Miss South and I have a long-running appreciation of the herring family: from whitebait, the essential anchovy (in all its multifarious forms) through to sprats, pilchards, sardines and herrings; little silvery fish get a full-on thumbs up.
Curiously I’d come late to the pleasures of sprats… but once I discovered how cheap (and I mean cheap) a handful of good fresh sprats could be, I was a convert. Normally I’d have them very simply; tossed in a dusting of flour and smoked paprika, grilled whole and finished with a little freshly-squeezed lemon juice, then eaten with some fresh crusty bread. The fact these small fish also answered to the delightfully silly scientific name of Sprattus Sprattus only enhanced their place high up the canon of favourite, fast, fishy fixes. But I alliterate too much…
So I was delighted when Miss South gifted me a tin of Swedish sprats as a Christmas stocking filler, which she’d picked up on her previously documented mission to the wonderful Scandanavian Kitchen. Miss South’s cryptic gift tag suggested whatever was under the wrapping paper would be perfect for Jansson’s Temptation. Suspecting this might be a lesser-known Ingmar Bergman movie, I was unsure what to expect, and was relieved when I found a tin of lightly pickled fish labelled ‘Ansjovis’. Produced, incidentally, by Abba, who seem to dominate the Swedish fish market as absolutely as they dominated late 70s pop charts. I thought she’d tapped into a long-running and slightly tongue-in-cheek tradition we’ve established of giving each other very good quality anchovies, but she soon set me straight.
An etymological note here: the pesky Swedes confuse English-speakers no end by referring to their sprats as ansjovis (and their anchovies as sardeller, to further muddy the linguistic waters). So when I started hunting around for recipes for Jansson’s temptation (or Janssons frestelse) I quickly found erroneous references to anchovies. However the basic ingredients otherwise seemed the same in most versions of the recipe. Today I decided to allay the chilly mid-January blues by finding out what Jansson got so hot under the collar about…
First, the main oven was pre-heated to around 200° (Gas Mark 6). I finely diced a large Spanish onion, and added the liquid from the tin of fish (a light salty-sweet pickling solution) with a little oil to the bottom of a pan to heat through. Softening the onions for around five minutes first, I then added three thinly-sliced Desirée potatoes (I went for sliced, rather than matchstick-like as some recipes suggest… and I also kept the skins on. I don’t care if I go to hell for this… I like ’em) and sweated the whole mix for around 10 minutes. A softly vinegar & aniseed-like aroma escaped from the lid everytime I checked progress: once I was happy I took the veg off the heat, stirred in a small pot of double cream, and seasoned generously.
A side note, I generally ‘season generously’. You can’t beat a goodly helping of Maldon salt and cracked black pepper in most things, not least something comprising primarily of spuds and cream. Finally I stirred in the finely chopped fish, ensuring everything was well-coated and mixed up. Then into an heat-proof dish and into the oven for about 30 minutes.

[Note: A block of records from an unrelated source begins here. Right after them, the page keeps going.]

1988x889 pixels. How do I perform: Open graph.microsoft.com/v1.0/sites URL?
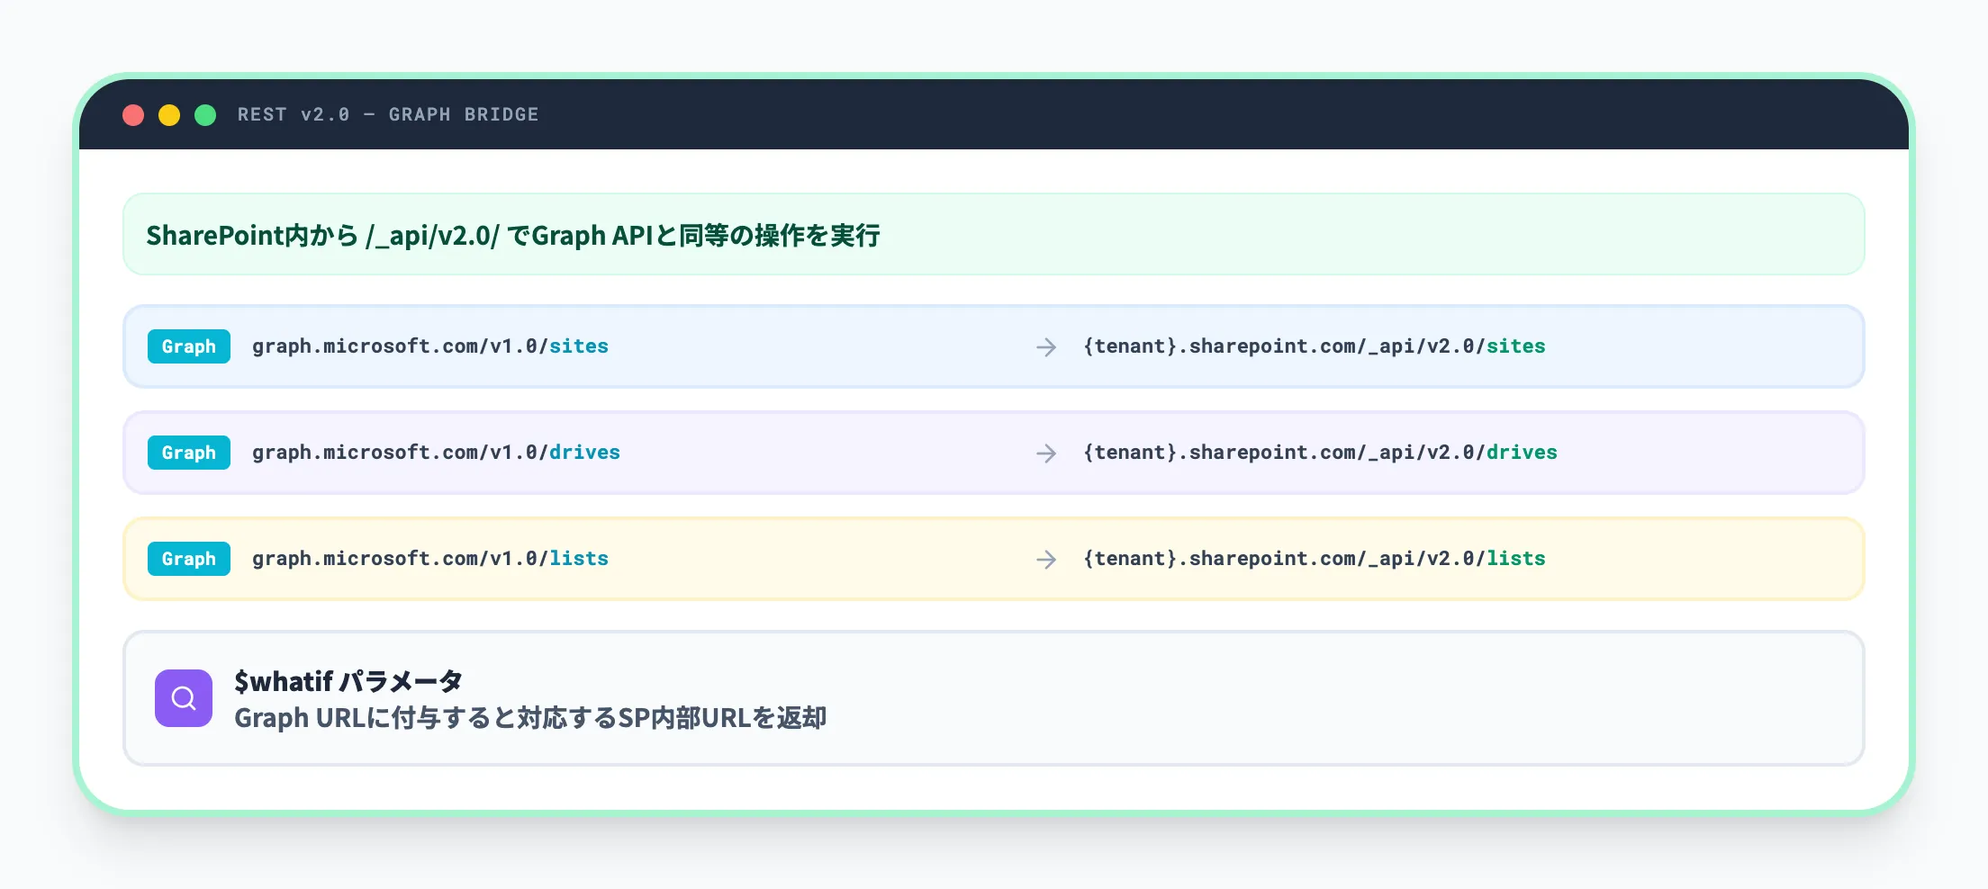(x=430, y=346)
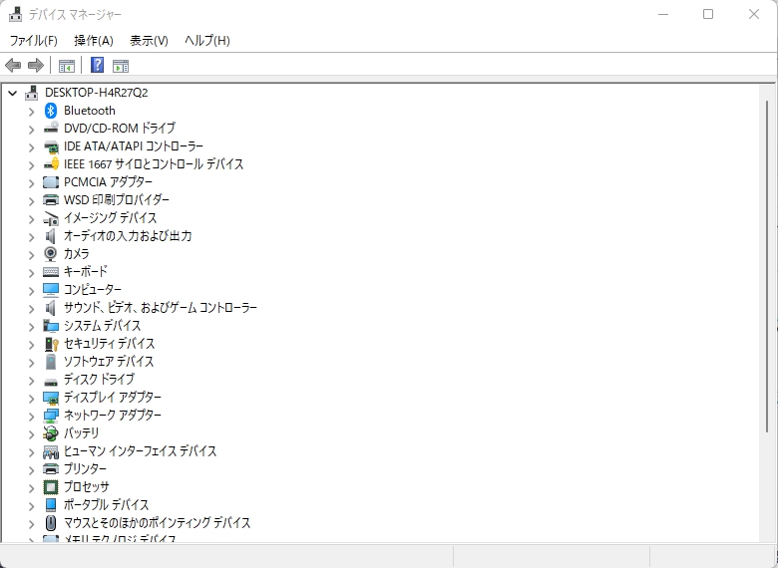
Task: Expand the ネットワーク アダプター node
Action: [x=31, y=416]
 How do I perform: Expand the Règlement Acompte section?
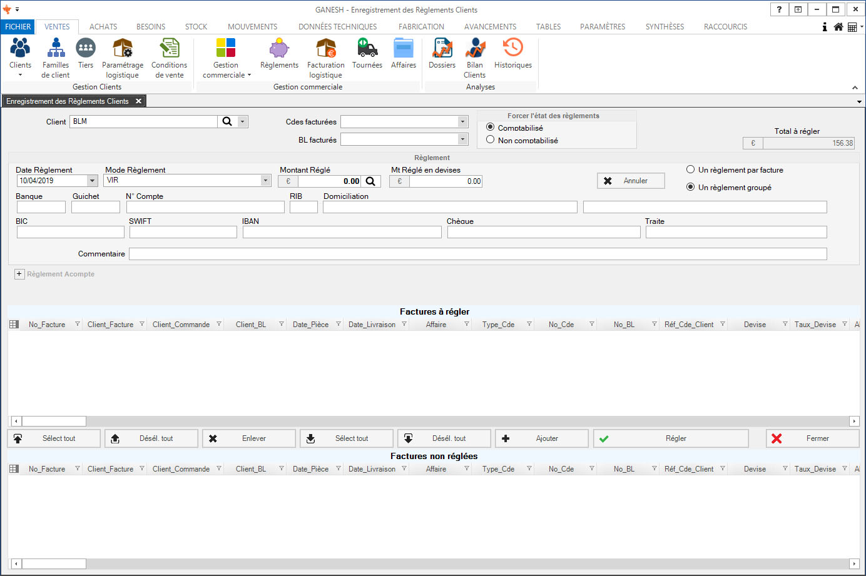click(19, 274)
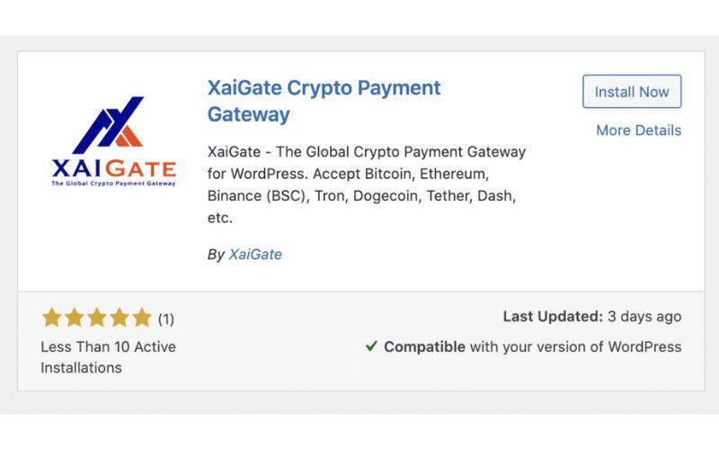Open the More Details link

tap(638, 131)
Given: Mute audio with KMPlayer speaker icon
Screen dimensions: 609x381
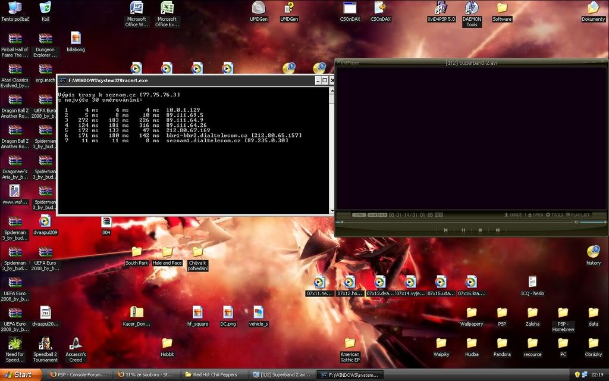Looking at the screenshot, I should [x=575, y=222].
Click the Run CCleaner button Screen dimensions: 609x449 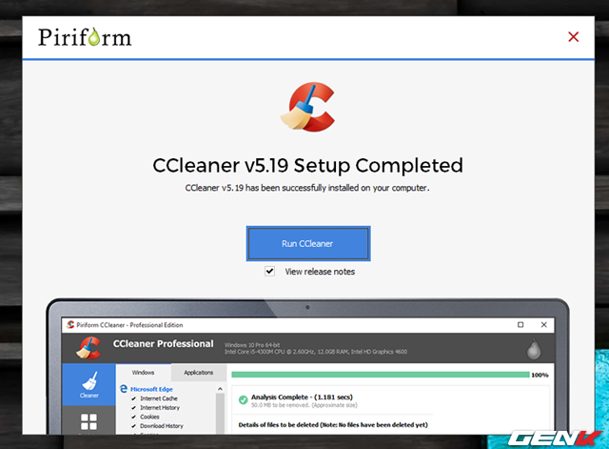tap(307, 243)
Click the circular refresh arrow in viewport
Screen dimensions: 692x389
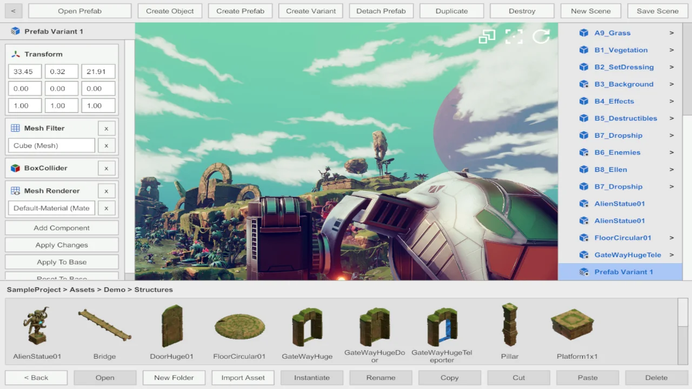pos(541,36)
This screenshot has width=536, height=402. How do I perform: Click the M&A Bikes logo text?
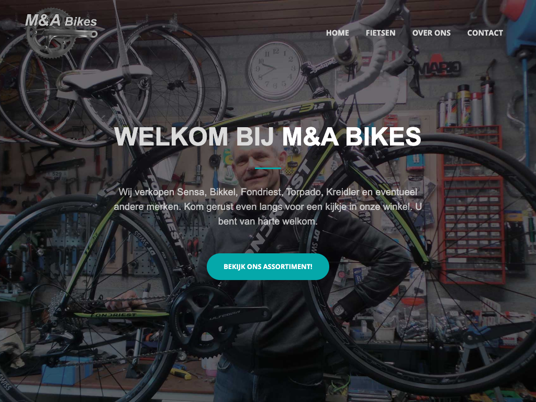click(x=61, y=20)
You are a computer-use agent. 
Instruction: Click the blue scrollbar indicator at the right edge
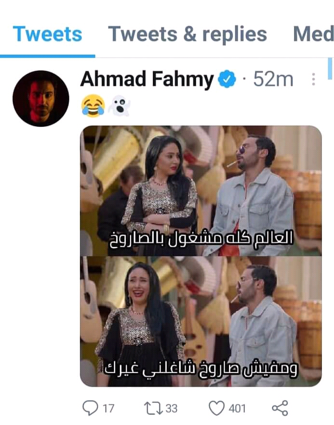click(330, 68)
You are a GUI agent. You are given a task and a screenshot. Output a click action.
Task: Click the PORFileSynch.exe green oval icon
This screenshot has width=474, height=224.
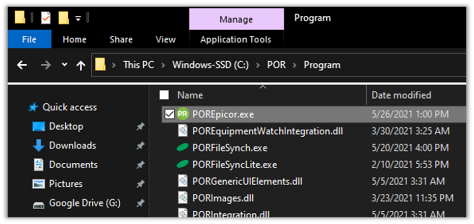click(x=183, y=148)
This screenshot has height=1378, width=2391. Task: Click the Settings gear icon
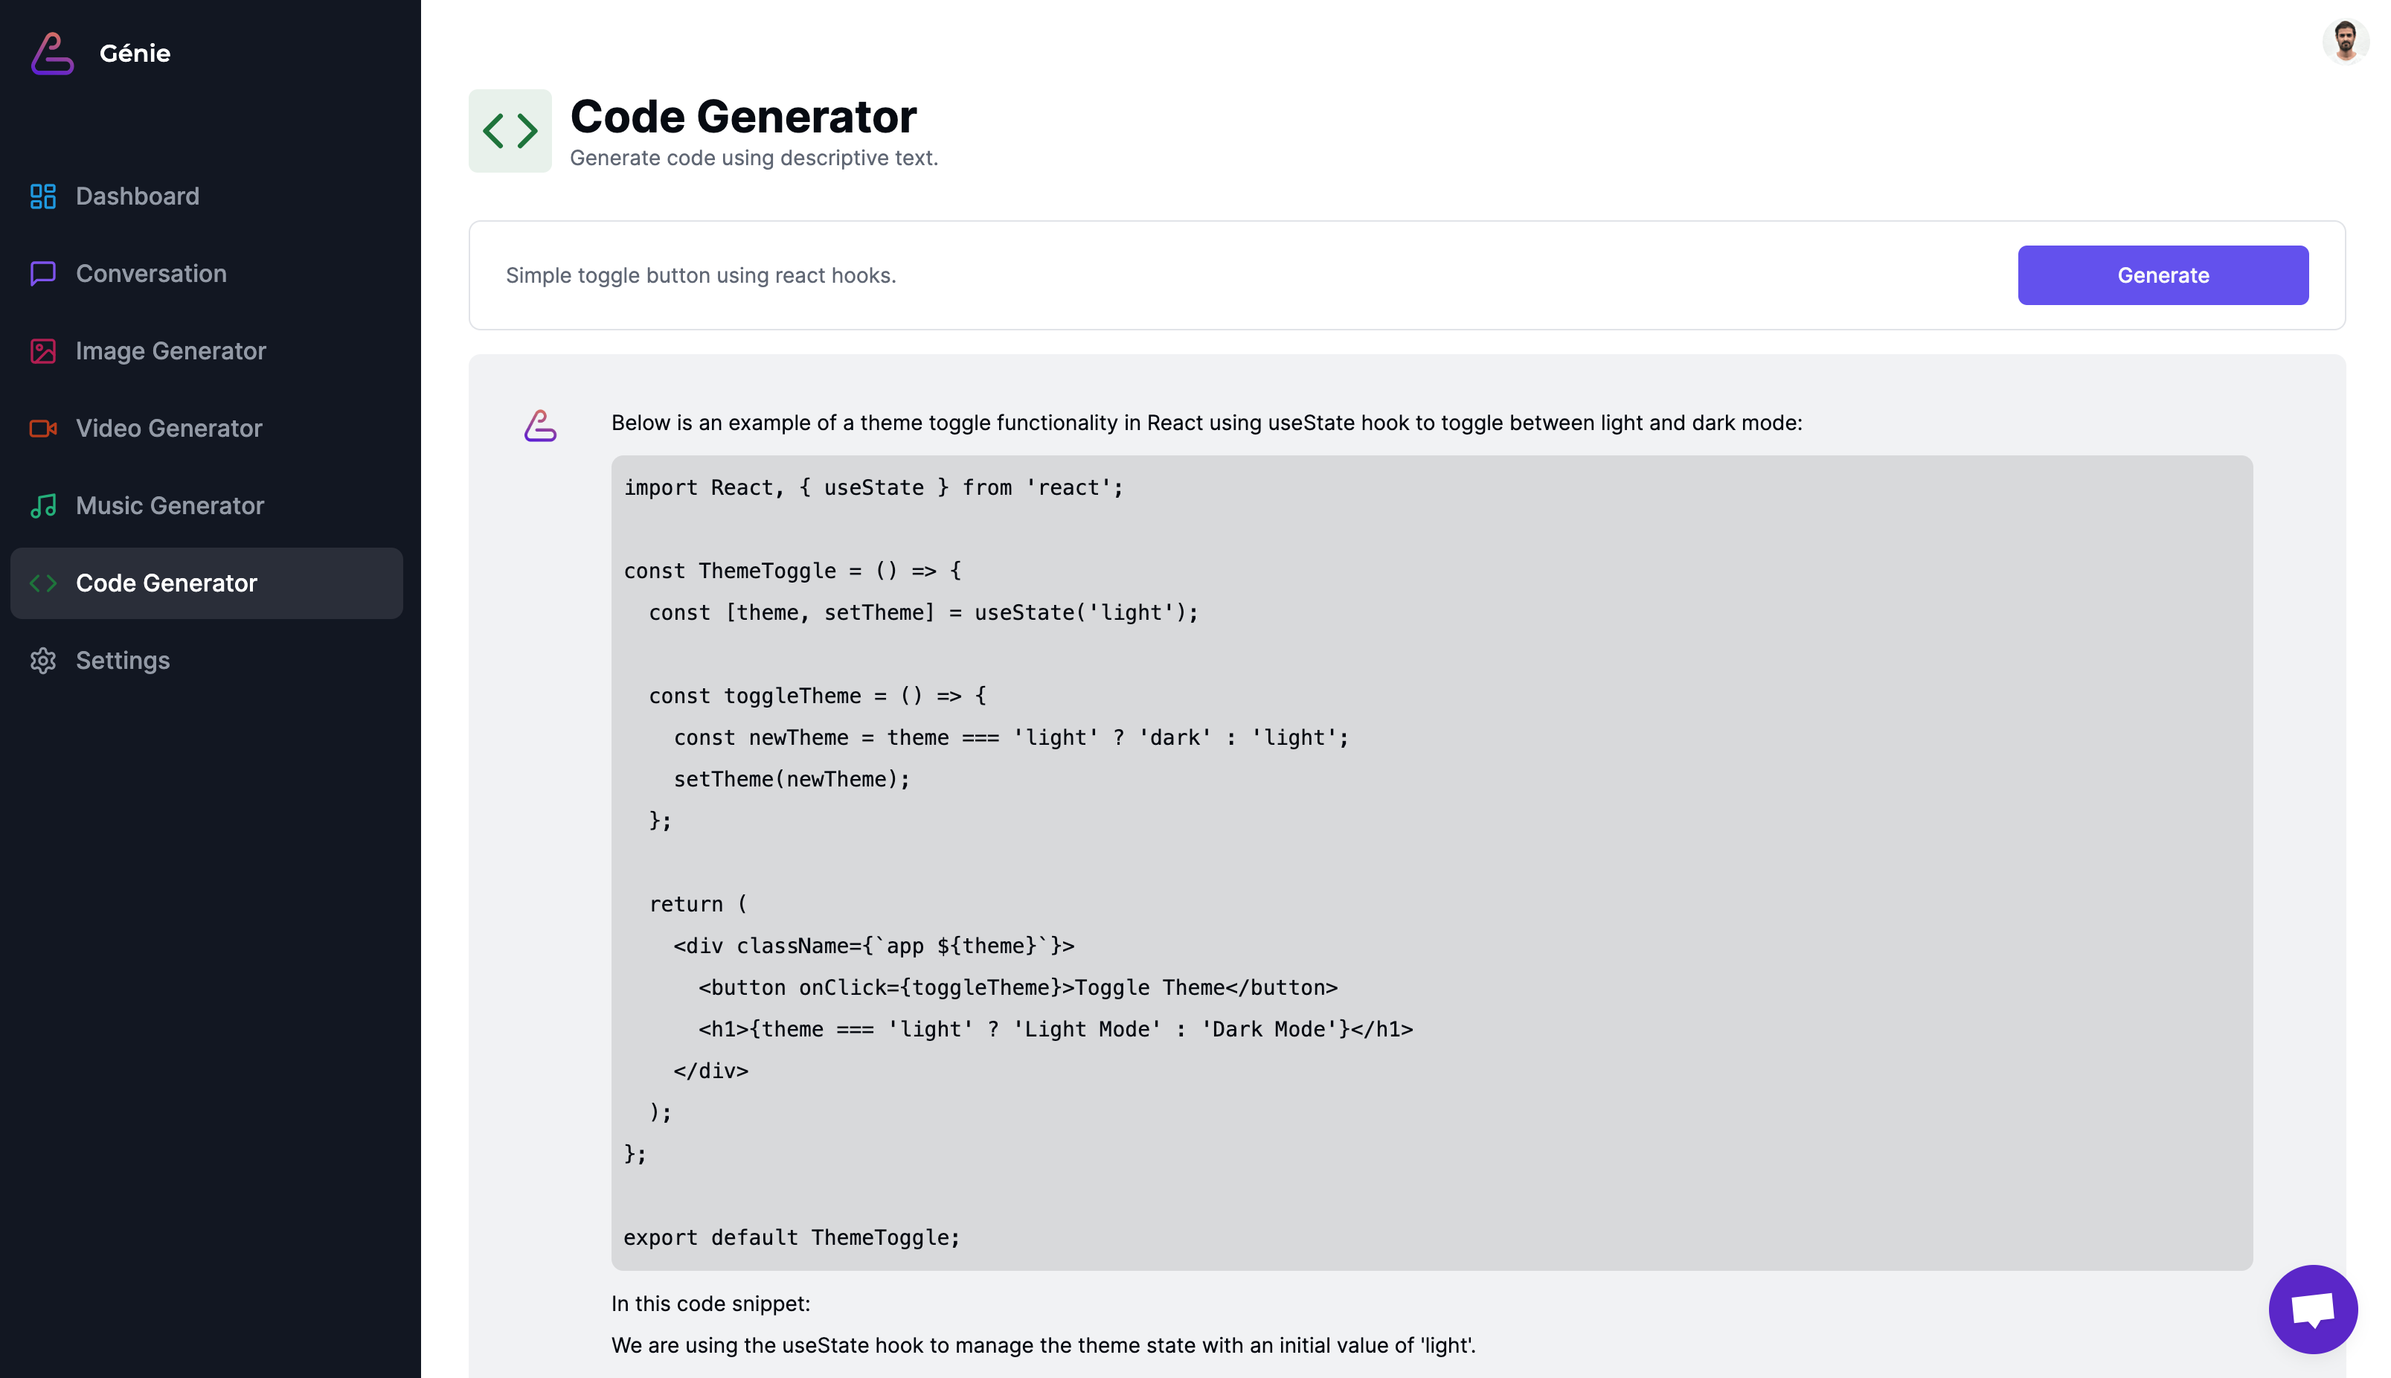[x=43, y=661]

Fast forward half an hour, and I opened the oven door to let a quite wonderful smell and sight assail me. A crisp golden crust of potato and bubbling sauce sat atop the hot layered goodness. Resisting the temptation to immediately snaffle a good portion until I’d dutifully taken some snaps, I then cut into the dish and ladled the steaming contents onto a waiting dish. I’m very pleased to report that this tasted at least as good as I expected: creamy onion and mild fishiness playing against the almost-dauphinoisesque potatoes in an oh-so-moreable manner.
This is superbly easy-to-make comfort food for colder climes and times: I can see why this is a staple winter favourite with our Nordic neighbours. Heartily recommended (and consumed, no doubt). I understand why the mysterious Jansson was indeed tempted: it’s a great way of making basic ingredients sing harmoniously. Instantly added to the North/South list of winter faves. I expect this isn’t the last time a member of the clupidae family will grace the pages of this blog, given their natural pairing with gherkins and other pickles, and our penchant for such pleasures!